Exercise requirements:
Which lines run from the one with "Click Создать ярлыки menu item" through the end of the data? Retype them exactly, without pictures.

[Input records]

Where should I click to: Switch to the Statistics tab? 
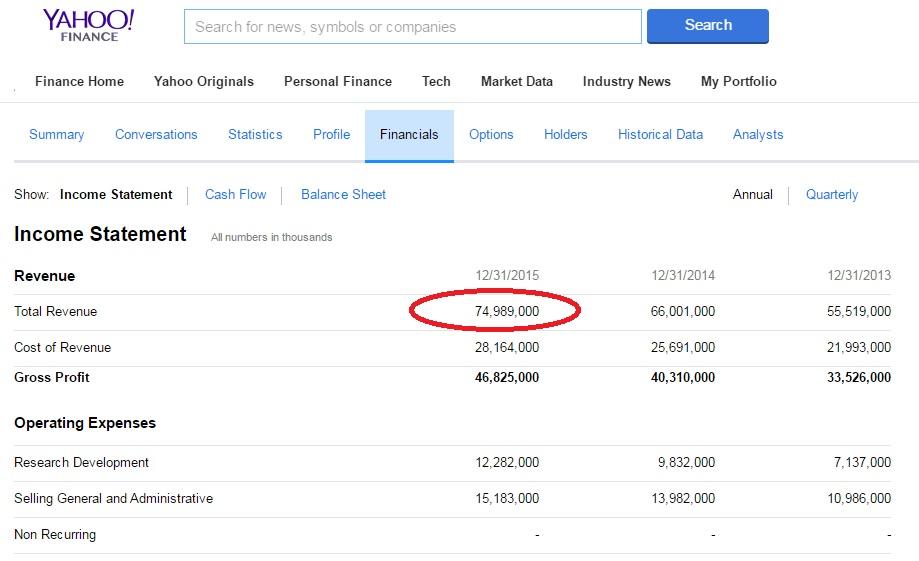pos(255,135)
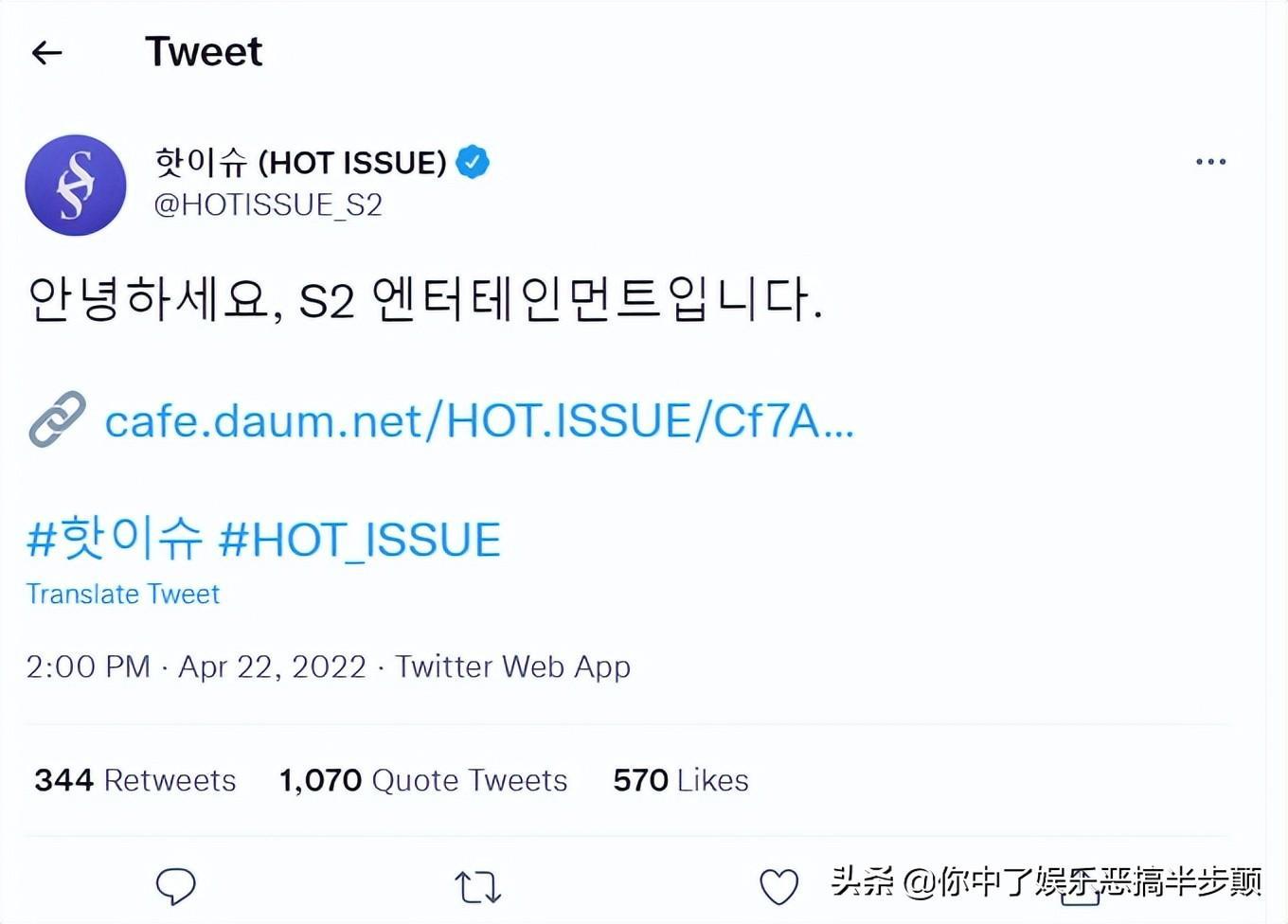This screenshot has height=924, width=1288.
Task: View the 1,070 Quote Tweets list
Action: point(423,780)
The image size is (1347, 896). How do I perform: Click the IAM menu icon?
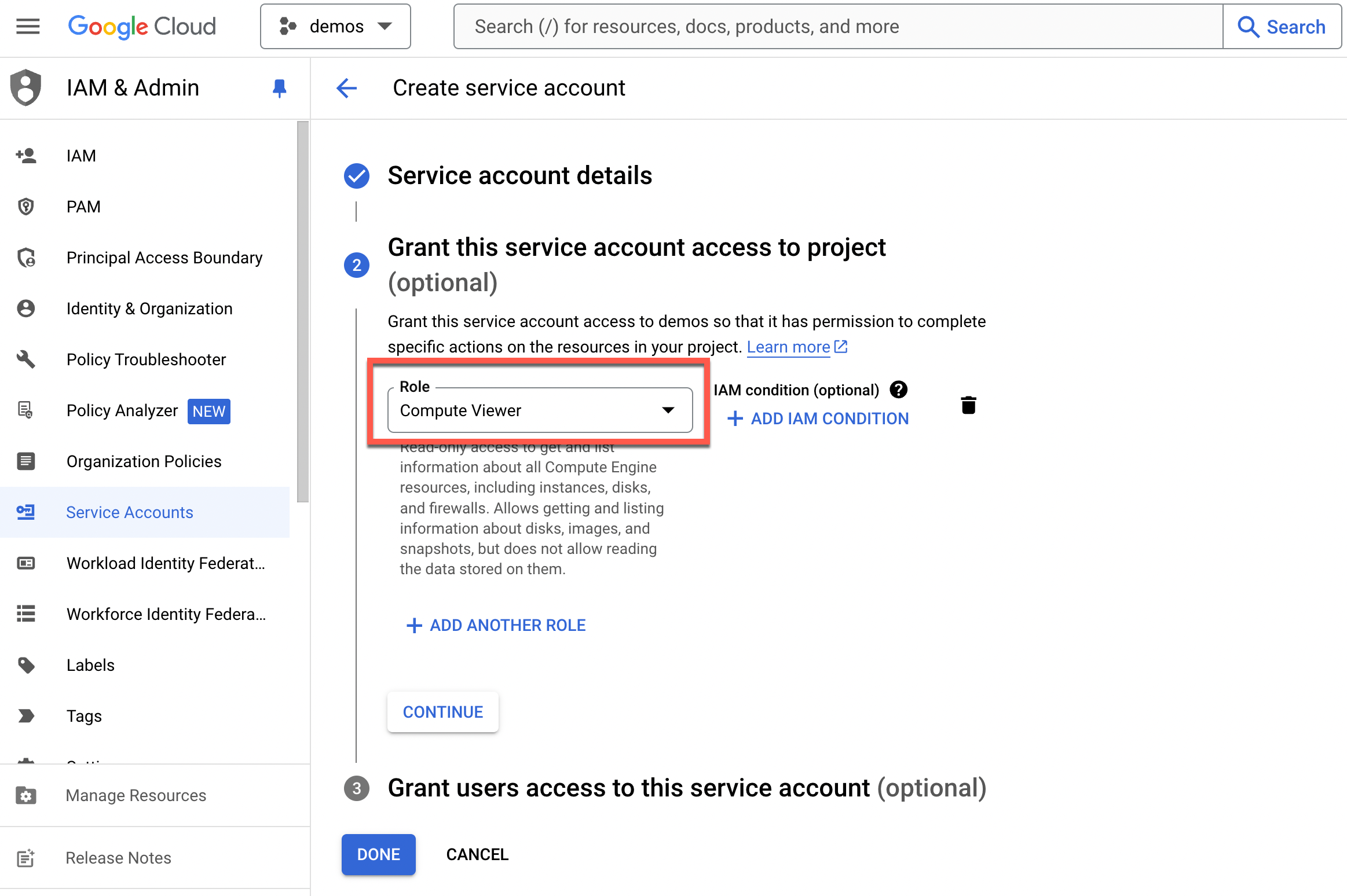[26, 155]
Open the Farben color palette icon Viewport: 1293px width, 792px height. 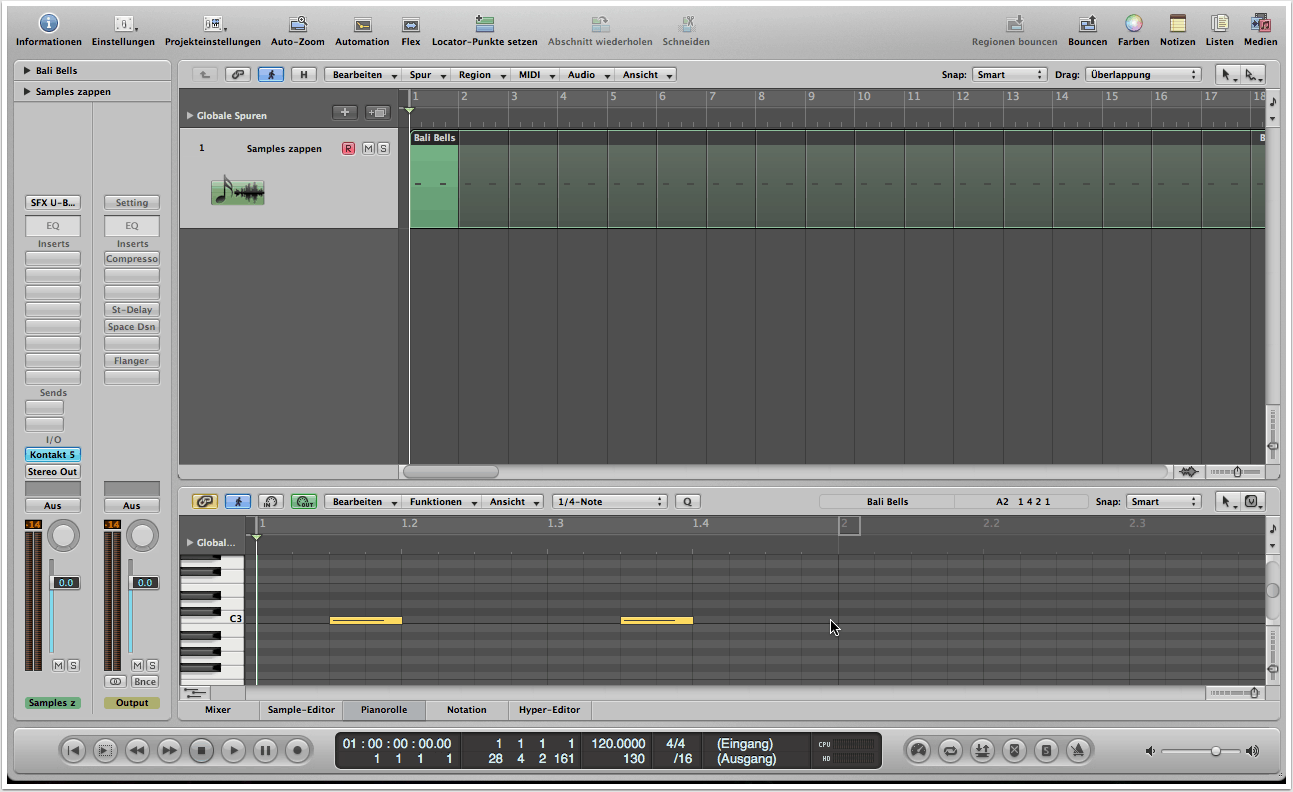1133,24
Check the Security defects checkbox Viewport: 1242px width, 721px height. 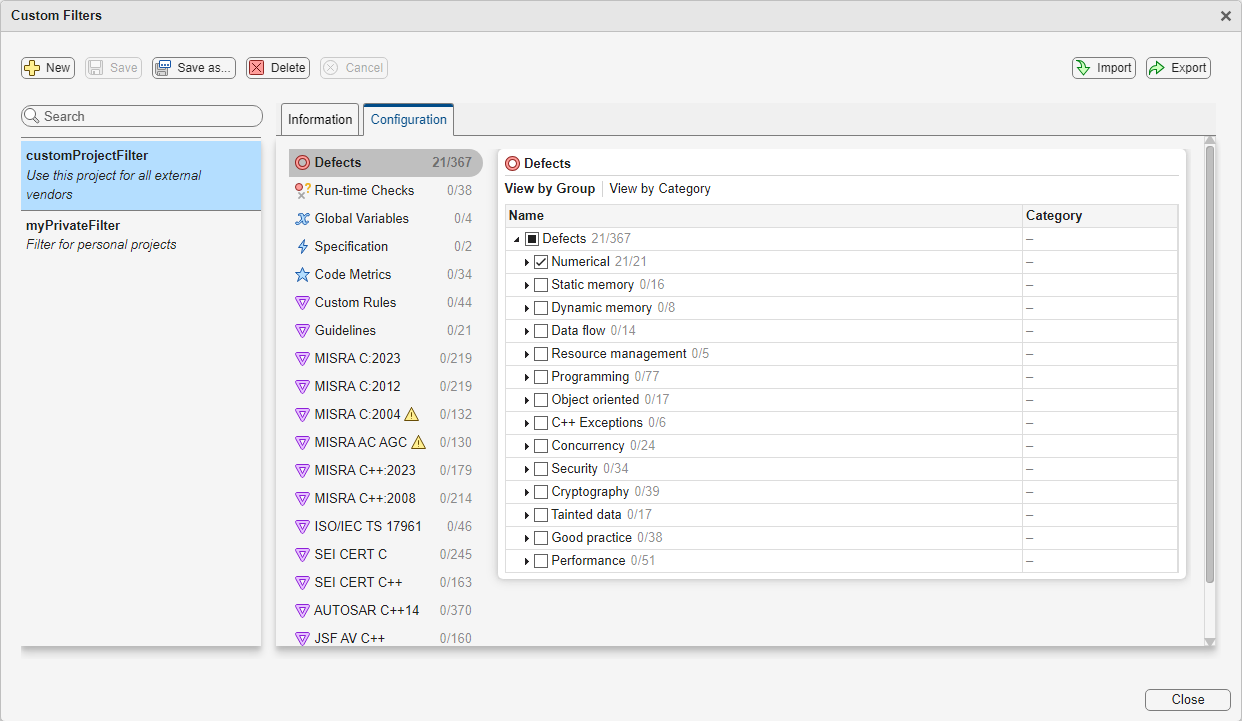[540, 468]
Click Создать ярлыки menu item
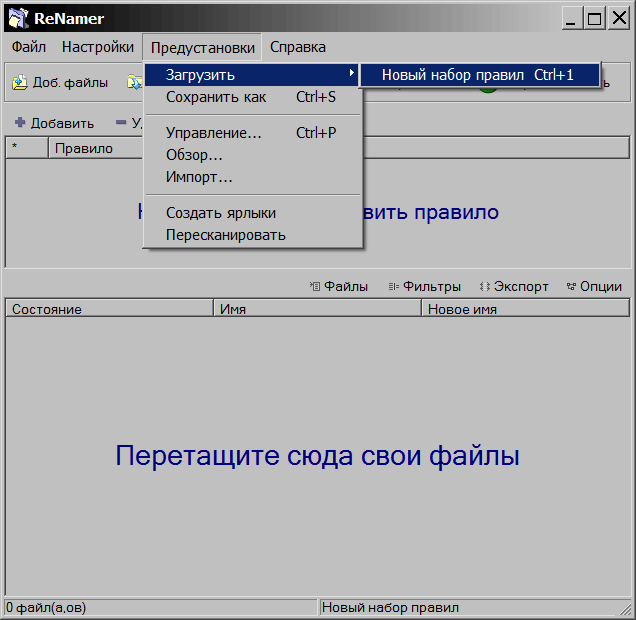Viewport: 636px width, 620px height. tap(220, 213)
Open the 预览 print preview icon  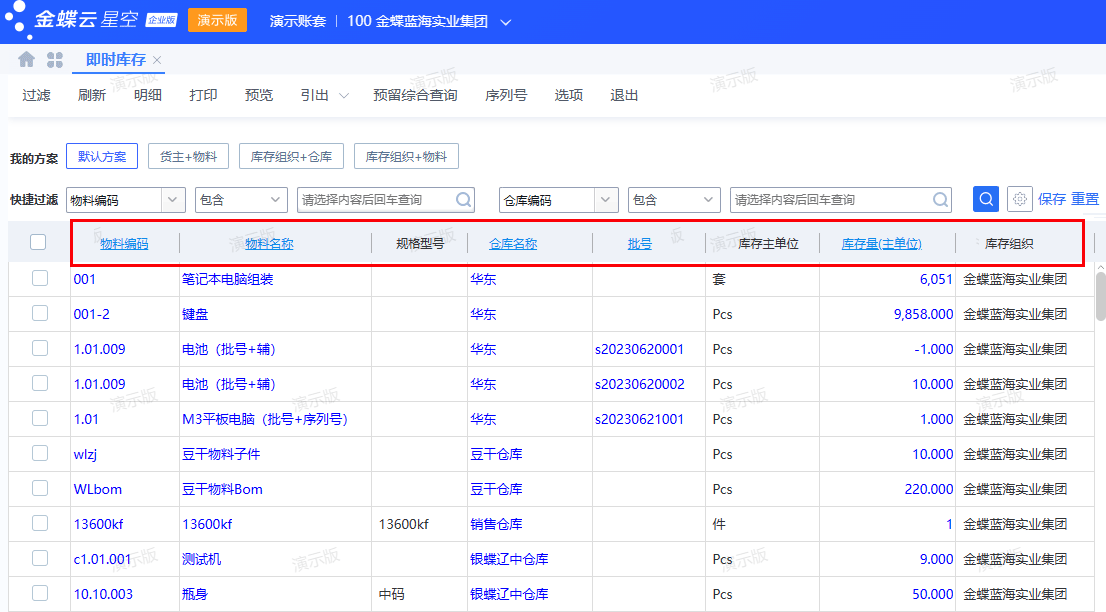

[/Input records]

Result of this exercise:
Click Создать ярлыки menu item
Viewport: 636px width, 620px height. tap(220, 213)
Open the 预览 print preview icon  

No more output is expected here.